Records

------

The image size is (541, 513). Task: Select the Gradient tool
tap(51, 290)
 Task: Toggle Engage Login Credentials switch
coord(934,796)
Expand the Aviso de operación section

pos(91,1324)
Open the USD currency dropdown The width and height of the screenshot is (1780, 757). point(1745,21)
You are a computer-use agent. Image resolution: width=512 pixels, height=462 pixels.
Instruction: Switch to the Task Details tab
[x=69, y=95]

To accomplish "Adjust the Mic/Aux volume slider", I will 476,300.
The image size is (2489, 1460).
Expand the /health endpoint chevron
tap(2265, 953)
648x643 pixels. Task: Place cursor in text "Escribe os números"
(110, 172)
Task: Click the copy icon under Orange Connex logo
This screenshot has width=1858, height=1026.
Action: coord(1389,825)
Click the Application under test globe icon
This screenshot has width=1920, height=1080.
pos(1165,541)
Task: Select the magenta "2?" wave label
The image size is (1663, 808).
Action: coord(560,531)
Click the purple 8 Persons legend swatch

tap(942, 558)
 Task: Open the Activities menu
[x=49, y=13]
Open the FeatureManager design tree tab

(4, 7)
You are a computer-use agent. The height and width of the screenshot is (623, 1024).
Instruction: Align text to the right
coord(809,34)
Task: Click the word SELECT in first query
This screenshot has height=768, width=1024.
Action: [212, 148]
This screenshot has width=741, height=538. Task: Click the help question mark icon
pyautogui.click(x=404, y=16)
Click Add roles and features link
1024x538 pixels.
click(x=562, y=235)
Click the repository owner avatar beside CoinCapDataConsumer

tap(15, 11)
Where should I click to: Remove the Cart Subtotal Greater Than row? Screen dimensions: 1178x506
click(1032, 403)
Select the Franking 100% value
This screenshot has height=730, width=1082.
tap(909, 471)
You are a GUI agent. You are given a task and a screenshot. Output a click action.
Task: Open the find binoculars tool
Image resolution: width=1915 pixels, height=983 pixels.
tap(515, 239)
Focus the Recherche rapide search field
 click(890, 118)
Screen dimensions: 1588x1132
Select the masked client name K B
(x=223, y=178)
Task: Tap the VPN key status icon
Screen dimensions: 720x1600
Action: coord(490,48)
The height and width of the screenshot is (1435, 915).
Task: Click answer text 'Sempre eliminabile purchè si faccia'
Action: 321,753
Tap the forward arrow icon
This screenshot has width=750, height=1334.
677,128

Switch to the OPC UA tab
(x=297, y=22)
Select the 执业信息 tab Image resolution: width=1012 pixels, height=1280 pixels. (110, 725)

------

CHALLENGE: Recast the entries above as a numbered list, one line per item, omitting the blank lines.

RESULT FOR THIS TASK:
1. The image size is (541, 513). Task: Select the Gradient tool
2. tap(51, 290)
3.  Task: Toggle Engage Login Credentials switch
4. coord(934,796)
5. Expand the Aviso de operación section
6. pos(91,1324)
7. Open the USD currency dropdown The width and height of the screenshot is (1780, 757). point(1745,21)
8. You are a computer-use agent. Image resolution: width=512 pixels, height=462 pixels.
9. Instruction: Switch to the Task Details tab
10. [x=69, y=95]
11. To accomplish "Adjust the Mic/Aux volume slider", I will 476,300.
12. The image size is (2489, 1460).
13. Expand the /health endpoint chevron
14. tap(2265, 953)
15. 648x643 pixels. Task: Place cursor in text "Escribe os números"
16. (110, 172)
17. Task: Click the copy icon under Orange Connex logo
18. This screenshot has width=1858, height=1026.
19. Action: coord(1389,825)
20. Click the Application under test globe icon
21. This screenshot has width=1920, height=1080.
22. pos(1165,541)
23. Task: Select the magenta "2?" wave label
24. The image size is (1663, 808).
25. Action: coord(560,531)
26. Click the purple 8 Persons legend swatch
27. tap(942, 558)
28.  Task: Open the Activities menu
29. [x=49, y=13]
30. Open the FeatureManager design tree tab
31. (4, 7)
32. You are a computer-use agent. The height and width of the screenshot is (623, 1024).
33. Instruction: Align text to the right
34. coord(809,34)
35. Task: Click the word SELECT in first query
36. This screenshot has height=768, width=1024.
37. Action: [212, 148]
38. This screenshot has width=741, height=538. Task: Click the help question mark icon
39. pyautogui.click(x=404, y=16)
40. Click Add roles and features link
41. 1024x538 pixels.
42. click(x=562, y=235)
43. Click the repository owner avatar beside CoinCapDataConsumer
44. tap(15, 11)
45. Where should I click to: Remove the Cart Subtotal Greater Than row? Screen dimensions: 1178x506
46. click(1032, 403)
47. Select the Franking 100% value
48. This screenshot has height=730, width=1082.
49. tap(909, 471)
50. You are a GUI agent. You are given a task and a screenshot. Output a click action.
51. Task: Open the find binoculars tool
52. Image resolution: width=1915 pixels, height=983 pixels.
53. tap(515, 239)
54. Focus the Recherche rapide search field
55.  click(890, 118)
56. Screen dimensions: 1588x1132
57. Select the masked client name K B
58. (x=223, y=178)
59. Task: Tap the VPN key status icon
60. Screen dimensions: 720x1600
61. Action: coord(490,48)
62. The height and width of the screenshot is (1435, 915).
63. Task: Click answer text 'Sempre eliminabile purchè si faccia'
64. Action: 321,753
65. Tap the forward arrow icon
66. This screenshot has width=750, height=1334.
67. 677,128
68. Switch to the OPC UA tab
69. (x=297, y=22)
70. Select the 执业信息 tab Image resolution: width=1012 pixels, height=1280 pixels. (110, 725)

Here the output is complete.